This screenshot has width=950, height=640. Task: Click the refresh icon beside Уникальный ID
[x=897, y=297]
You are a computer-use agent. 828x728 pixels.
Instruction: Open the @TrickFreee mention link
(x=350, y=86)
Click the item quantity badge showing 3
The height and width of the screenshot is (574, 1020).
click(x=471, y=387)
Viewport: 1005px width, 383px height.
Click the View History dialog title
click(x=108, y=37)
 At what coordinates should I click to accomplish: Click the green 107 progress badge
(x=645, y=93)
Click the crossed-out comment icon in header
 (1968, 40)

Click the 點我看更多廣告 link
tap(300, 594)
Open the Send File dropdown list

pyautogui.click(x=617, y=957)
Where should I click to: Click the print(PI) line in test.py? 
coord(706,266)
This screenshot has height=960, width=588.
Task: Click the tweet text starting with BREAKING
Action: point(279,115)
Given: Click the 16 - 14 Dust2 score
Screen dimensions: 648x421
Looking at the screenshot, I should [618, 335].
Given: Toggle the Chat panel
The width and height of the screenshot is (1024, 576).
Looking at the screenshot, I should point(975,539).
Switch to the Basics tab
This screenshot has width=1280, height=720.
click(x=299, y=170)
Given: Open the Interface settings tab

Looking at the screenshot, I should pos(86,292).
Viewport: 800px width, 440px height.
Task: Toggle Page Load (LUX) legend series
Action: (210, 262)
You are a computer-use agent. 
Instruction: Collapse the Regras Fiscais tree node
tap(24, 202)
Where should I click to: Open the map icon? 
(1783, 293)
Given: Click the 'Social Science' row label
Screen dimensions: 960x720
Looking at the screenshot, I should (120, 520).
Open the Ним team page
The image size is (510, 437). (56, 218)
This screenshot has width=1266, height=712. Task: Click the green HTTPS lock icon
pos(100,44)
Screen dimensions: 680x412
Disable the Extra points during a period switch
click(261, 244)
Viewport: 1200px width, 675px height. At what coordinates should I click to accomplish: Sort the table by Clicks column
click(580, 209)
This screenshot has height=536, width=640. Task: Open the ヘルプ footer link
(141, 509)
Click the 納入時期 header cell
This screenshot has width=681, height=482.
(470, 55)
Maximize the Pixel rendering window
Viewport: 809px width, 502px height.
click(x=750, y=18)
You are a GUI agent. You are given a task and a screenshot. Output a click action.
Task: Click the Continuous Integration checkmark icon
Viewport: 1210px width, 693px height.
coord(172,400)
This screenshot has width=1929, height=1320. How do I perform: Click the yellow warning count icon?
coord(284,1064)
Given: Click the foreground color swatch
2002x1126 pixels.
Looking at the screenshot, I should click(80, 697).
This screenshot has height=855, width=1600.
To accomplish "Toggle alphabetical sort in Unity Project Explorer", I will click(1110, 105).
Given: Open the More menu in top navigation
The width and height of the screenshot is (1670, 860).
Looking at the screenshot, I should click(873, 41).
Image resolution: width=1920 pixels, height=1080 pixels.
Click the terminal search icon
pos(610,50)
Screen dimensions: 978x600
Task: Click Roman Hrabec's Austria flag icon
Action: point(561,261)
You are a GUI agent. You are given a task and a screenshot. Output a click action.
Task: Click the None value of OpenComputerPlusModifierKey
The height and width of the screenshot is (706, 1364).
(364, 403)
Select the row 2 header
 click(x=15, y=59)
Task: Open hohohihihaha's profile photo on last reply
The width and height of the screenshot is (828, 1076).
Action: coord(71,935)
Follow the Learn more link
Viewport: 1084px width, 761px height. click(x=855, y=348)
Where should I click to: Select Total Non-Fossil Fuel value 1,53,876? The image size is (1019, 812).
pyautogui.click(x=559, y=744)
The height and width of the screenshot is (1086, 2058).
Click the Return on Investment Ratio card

— Aim —
Put the lines of the records into a numbered list, starting at the line that contains "Click the 納入時期 header cell" and ending at the line that contains "coord(284,1064)", with blank lines left out.

— Final answer —
1. Click the 納入時期 header cell
2. This screenshot has width=681, height=482.
3. (470, 55)
4. Maximize the Pixel rendering window
5. Viewport: 809px width, 502px height.
6. click(x=750, y=18)
7. You are a GUI agent. You are given a task and a screenshot. Output a click action.
8. Task: Click the Continuous Integration checkmark icon
9. Viewport: 1210px width, 693px height.
10. coord(172,400)
11. This screenshot has width=1929, height=1320. How do I perform: Click the yellow warning count icon?
12. coord(284,1064)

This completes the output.